* _Work to be completed_: Which of the lines below mention the word "computer"? Pull each one out.

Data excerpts
○ ○ ○ ○
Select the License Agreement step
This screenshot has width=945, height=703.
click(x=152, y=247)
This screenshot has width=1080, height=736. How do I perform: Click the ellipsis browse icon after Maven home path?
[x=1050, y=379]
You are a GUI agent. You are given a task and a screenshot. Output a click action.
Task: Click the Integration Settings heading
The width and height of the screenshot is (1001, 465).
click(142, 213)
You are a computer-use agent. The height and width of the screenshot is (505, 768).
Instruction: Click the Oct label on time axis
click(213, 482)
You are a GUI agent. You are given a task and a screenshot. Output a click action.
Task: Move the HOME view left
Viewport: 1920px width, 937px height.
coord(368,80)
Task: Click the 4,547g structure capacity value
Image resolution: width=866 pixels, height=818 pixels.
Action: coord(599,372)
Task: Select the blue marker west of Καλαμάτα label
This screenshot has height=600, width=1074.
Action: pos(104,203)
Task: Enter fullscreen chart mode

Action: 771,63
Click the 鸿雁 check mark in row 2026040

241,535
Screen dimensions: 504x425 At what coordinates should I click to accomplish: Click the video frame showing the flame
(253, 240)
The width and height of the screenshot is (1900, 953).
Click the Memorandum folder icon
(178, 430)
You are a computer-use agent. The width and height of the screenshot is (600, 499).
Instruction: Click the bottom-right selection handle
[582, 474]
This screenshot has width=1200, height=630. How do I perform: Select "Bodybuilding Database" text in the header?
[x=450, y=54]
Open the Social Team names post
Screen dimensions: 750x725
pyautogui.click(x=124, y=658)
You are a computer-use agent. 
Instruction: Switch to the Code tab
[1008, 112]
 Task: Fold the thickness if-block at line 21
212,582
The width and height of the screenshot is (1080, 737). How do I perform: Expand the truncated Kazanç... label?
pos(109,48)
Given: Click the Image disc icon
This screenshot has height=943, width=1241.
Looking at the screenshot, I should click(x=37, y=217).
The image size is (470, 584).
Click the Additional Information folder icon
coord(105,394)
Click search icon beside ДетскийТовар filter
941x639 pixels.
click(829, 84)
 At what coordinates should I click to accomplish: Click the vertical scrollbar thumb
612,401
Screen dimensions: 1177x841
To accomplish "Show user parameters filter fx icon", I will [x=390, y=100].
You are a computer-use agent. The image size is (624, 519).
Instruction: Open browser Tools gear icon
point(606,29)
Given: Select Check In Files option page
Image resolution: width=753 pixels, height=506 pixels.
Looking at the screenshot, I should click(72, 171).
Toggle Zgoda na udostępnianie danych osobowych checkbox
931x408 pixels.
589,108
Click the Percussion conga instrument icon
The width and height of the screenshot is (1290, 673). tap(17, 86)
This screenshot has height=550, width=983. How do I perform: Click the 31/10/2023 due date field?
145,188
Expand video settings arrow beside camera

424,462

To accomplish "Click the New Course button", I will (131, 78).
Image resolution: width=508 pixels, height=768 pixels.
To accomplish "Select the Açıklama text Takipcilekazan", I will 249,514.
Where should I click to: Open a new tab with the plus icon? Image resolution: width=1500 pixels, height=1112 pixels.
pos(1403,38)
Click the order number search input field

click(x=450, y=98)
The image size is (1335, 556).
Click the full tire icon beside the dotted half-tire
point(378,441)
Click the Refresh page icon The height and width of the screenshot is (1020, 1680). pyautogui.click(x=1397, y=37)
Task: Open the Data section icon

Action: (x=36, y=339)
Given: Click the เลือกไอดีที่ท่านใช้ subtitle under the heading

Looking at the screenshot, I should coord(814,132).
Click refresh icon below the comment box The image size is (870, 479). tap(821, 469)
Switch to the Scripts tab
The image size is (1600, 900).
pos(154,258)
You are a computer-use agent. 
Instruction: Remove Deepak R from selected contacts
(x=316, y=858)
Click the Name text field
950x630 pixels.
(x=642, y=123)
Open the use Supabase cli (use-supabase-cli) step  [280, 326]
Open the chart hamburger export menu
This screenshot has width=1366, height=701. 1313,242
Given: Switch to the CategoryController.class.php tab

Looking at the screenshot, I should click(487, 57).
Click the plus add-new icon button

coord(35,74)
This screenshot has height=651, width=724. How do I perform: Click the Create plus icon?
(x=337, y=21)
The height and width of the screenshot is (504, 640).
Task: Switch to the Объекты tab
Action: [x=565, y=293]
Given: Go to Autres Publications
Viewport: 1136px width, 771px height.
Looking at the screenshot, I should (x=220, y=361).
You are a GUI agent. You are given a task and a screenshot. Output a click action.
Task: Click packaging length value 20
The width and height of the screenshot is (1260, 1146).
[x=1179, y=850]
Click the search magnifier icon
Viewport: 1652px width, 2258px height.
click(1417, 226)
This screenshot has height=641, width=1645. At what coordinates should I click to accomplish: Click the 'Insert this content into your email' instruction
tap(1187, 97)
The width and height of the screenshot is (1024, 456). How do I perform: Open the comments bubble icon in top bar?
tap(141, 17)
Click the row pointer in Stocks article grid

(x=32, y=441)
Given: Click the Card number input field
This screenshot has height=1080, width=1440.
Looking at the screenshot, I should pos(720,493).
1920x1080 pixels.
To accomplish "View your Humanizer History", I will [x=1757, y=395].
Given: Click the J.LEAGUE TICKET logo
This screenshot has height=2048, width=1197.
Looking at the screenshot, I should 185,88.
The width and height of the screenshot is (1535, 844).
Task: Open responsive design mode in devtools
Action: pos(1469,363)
○ ○ ○ ○
* _Task answer_:
You are a computer-use agent. The height and width of the screenshot is (505, 768).
You are a computer-use agent. The width and height of the screenshot is (600, 499).
You are a computer-use agent. 
You are a computer-use agent. The image size is (624, 519).
You are a computer-use agent. 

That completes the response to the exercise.